### EXERCISE DESCRIPTION
Line by line, set down all the data below exactly, omitting any picture.

[Stored items]
--
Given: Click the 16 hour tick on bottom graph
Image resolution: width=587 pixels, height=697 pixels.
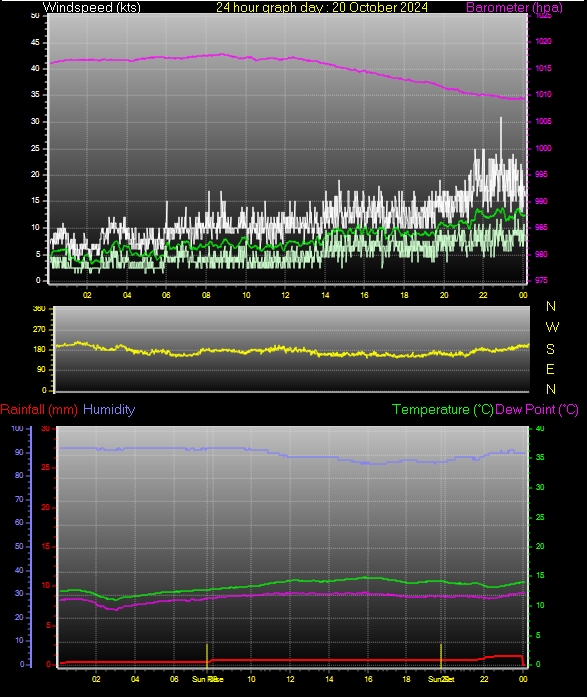Looking at the screenshot, I should (368, 679).
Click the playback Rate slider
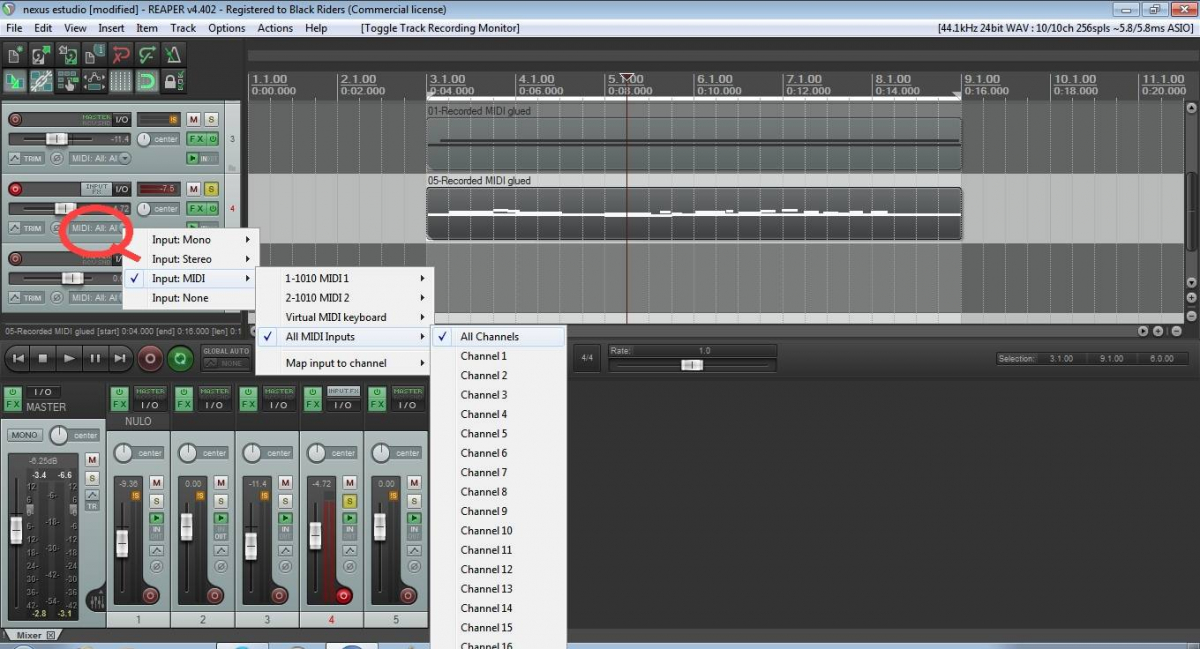 pos(691,365)
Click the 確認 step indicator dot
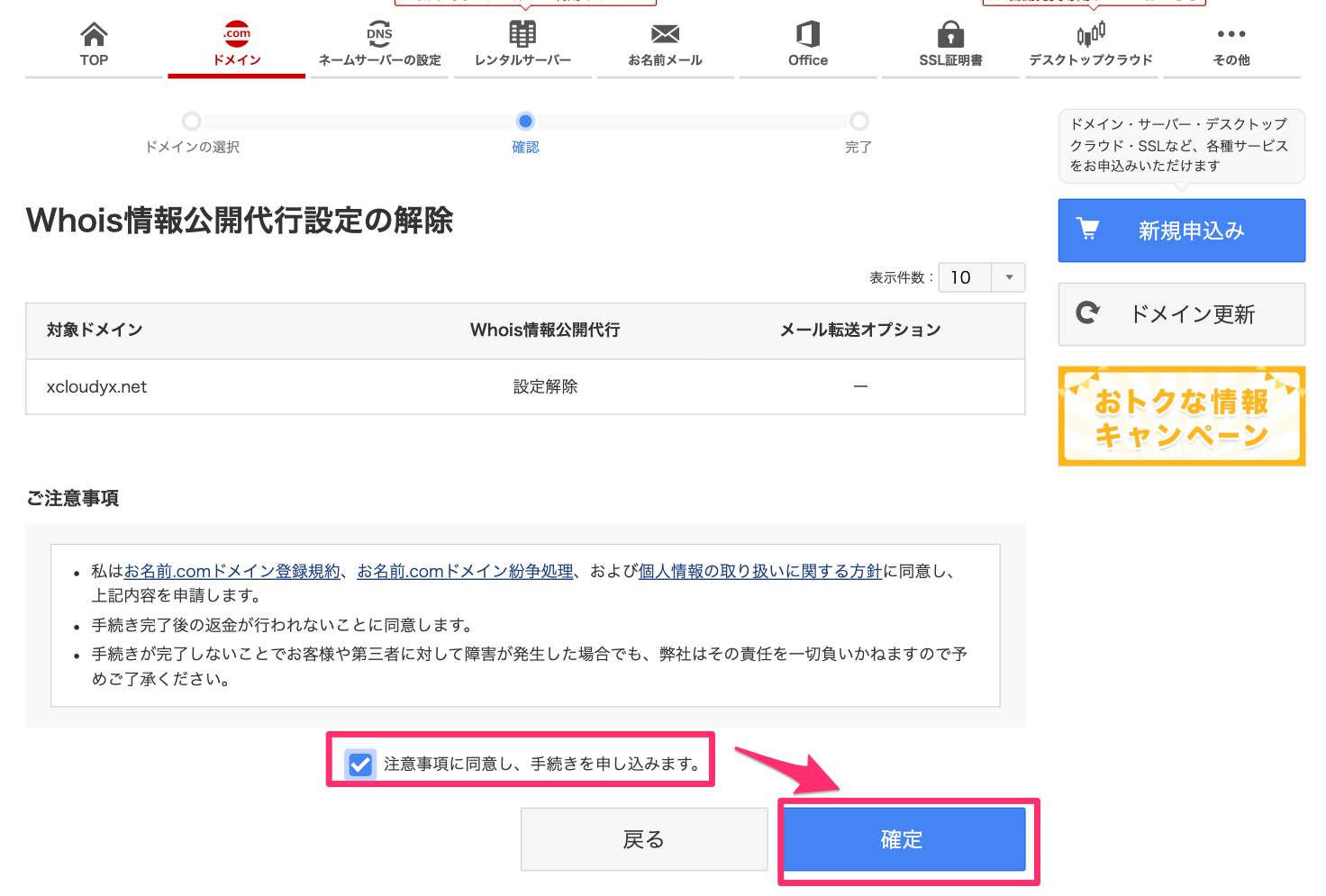The image size is (1326, 896). coord(525,121)
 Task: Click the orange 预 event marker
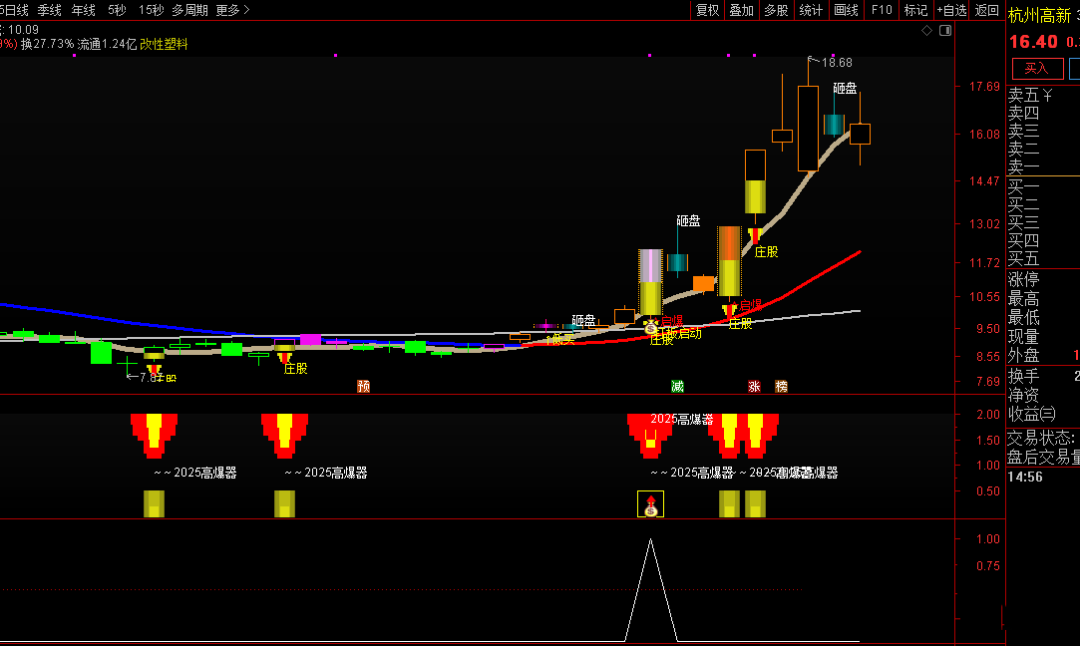364,386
--
### RESPONSE AREA
Given: Click the 16 hour tick on bottom graph
Image resolution: width=587 pixels, height=697 pixels.
Looking at the screenshot, I should (368, 679).
Click the playback Rate slider
 pos(691,365)
Click the 確認 step indicator dot
The image size is (1326, 896). coord(525,121)
 Task: Click the orange 预 event marker
364,386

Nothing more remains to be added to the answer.